No. If you are enjoying what you are doing, it is not a waste of your time.
Is there mass market for a 21 st century Ford Fliver or the Kitty Hawk multicopter personal air vehicle?
No, wrt a modern Fliver. It might be possible to recover the cost of a prototype, but there will not be much of a market. Most, but not all, who are not flying today “because of the cost” will find another reason not to act.

As Ron commented, the future market for a multicopter PAV will depend on regulation.

BJC

##### Well-Known Member
Log Member
Vigilant 1......I'm sure we are basically in agreement when it comes down to the big picture of aviation and society.
And yes,every generation has their own obstacles to overcome.
But you must consider the fact that we are living in a world where you can spend many years of your life & several $100,000 for an education,be at the top of your graduating class and not be able to find gainful employment due to your Facebook status not being on par with the standards of companies.

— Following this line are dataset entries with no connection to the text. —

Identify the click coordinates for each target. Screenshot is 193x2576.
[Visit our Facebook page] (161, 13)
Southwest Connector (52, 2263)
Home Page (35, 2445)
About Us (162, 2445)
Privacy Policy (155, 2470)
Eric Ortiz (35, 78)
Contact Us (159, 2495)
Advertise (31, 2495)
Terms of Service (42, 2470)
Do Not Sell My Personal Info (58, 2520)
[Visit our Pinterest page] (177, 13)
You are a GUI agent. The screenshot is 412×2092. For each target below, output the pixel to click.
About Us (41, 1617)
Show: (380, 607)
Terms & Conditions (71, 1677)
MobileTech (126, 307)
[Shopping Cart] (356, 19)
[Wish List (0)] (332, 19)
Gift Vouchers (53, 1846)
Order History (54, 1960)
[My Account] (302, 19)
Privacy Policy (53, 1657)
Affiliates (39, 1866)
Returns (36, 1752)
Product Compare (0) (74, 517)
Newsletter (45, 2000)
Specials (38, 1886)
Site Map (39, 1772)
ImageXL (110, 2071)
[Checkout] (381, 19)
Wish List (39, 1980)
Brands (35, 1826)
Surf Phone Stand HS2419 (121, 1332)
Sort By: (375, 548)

It's sad but true.... Sometimes you have no choice but to conform to make it in society now days. So,in actuality,their fate is determined by society now days.....for better or worse. Kevin #### BJC ##### Well-Known Member HBA Supporter But you must consider the fact that we are living in a world where you can spend many years of your life & several$100,000 for an education,be at the top of your graduating class and not be able to find gainful employment due to your Facebook status not being on par with the standards of companies.
Yes, the cost of employing a new graduate today is so expensive that the companies do everything that they can to ensure that the new hire meets their standards. The Facebook thing is a parenting issue.
Sometimes you have no choice but to conform to make it in society now days.
Seems to me that it always has been that way. Today, though, thanks to an apparent need by the young to document and share on the www every stupid thing that they do, it is harder for that stupid behavior to be forgotten and, therefore, easier to disqualify themselves.

Edit: I'm really glad that my youth was not documented on the www.
So,in actuality,their fate is determined by society now days.....for better or worse.
No, not by society; by their own decisions.